Un simple test consiste à demander à ces fonds quel est l’effet du recentrage ESG sur leur portefeuille. La réduction des facteurs de risque ESG, qui est une approche sensée à appliquer à tous les fonds, n’est pas la même chose que de chercher à investir dans des entreprises qui sont plus durables ou ont un impact positif. De la même façon, les investisseurs ne profiteront probablement pas d’une stratégie ESG mécanique basée sur des notations standards établies par des agences indépendantes. A nos yeux, le succès résultera plus vraisemblablement de stratégies plus dynamiques et construites autour d’aspects ESG qui sont difficilement mesurables par des scores ESG.  

La finance durable n’est donc pas à la hauteur de ses objectifs?

Alors que nous approchons de la COP26, tout semble tourner autour du thème de l’ESG. Mais les émissions de CO2 ne cessent de grimper. Et en réalité, aucun indice boursier des pays du G7 ne se préoccupe de températures qui seraient un tant soit peu proches des objectifs de l’Accord de Paris sur le climat, et beaucoup de produits d’investissements, y compris ceux labellisés ESG, sont fondés sur ces indices.

Comment le Royaume-Uni et le Etats-Unis s’adaptent-ils pour discriminer les fonds de mauvaise qualité ESG?

De toute évidence, il s’agit d’un domaine qui intéresse beaucoup les régulateurs en Europe et aux Etats-Unis. Le règlement SFDR en Europe fournit une transparence accrue ainsi qu’un cadre indiquant comment et dans quelle mesure les fonds envisagent l’ESG, la durabilité et l’impact. Mais il existe de nombreuses approches même pour les fonds «Articles 8 et 9». Un examen initial des fonds de chaque catégorie révèle que peu sont classés «Article 9» car le régulateur a placé la barre haut. Aux Etats-Unis, les fonds ESG ne sont pas répertoriés sous le règlement SFDR comme en Europe. Mais la SEC a lancé un groupe de travail chargé d’analyser les arguments mis en avant par les fournisseurs de fonds. Quelle que soit la juridiction, il serait, semble-t-il, judicieux que les fournisseurs de fonds ESG réfléchissent à l’impact qu’ils peuvent raisonnablement fournir et, par conséquent, se posent la question de savoir si certains aspects de leur approche ou communication ne sont pas trompeurs. Enfin, les intermédiaires financiers ont clairement un rôle à jouer pour remettre en cause l’authenticité de l’approche ESG auprès des fournisseurs de fonds.

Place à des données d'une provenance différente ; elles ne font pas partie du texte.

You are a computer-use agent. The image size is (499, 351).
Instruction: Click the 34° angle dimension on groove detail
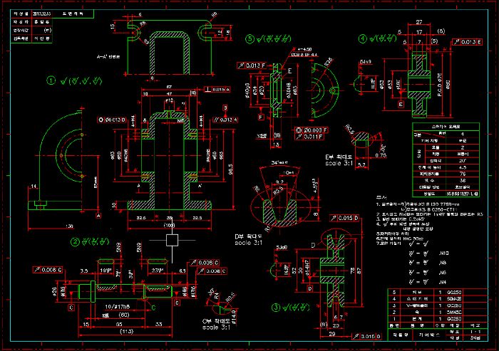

Comment voyez-vous l’univers des investissements durables évoluer ces prochaines années?

Nous nous attendons surtout à une augmentation du nombre de sociétés qui seront compatibles pour être investies dans notre fonds. Les entrepreneurs sont de plus en plus attirés par les défis que posent les grands problèmes de durabilité de la planète. Et pendant qu’ils se penchent sur ces questions, nous tablons aussi sur une très forte création de valeur tant pour la société que pour les investisseurs qui les soutiennent.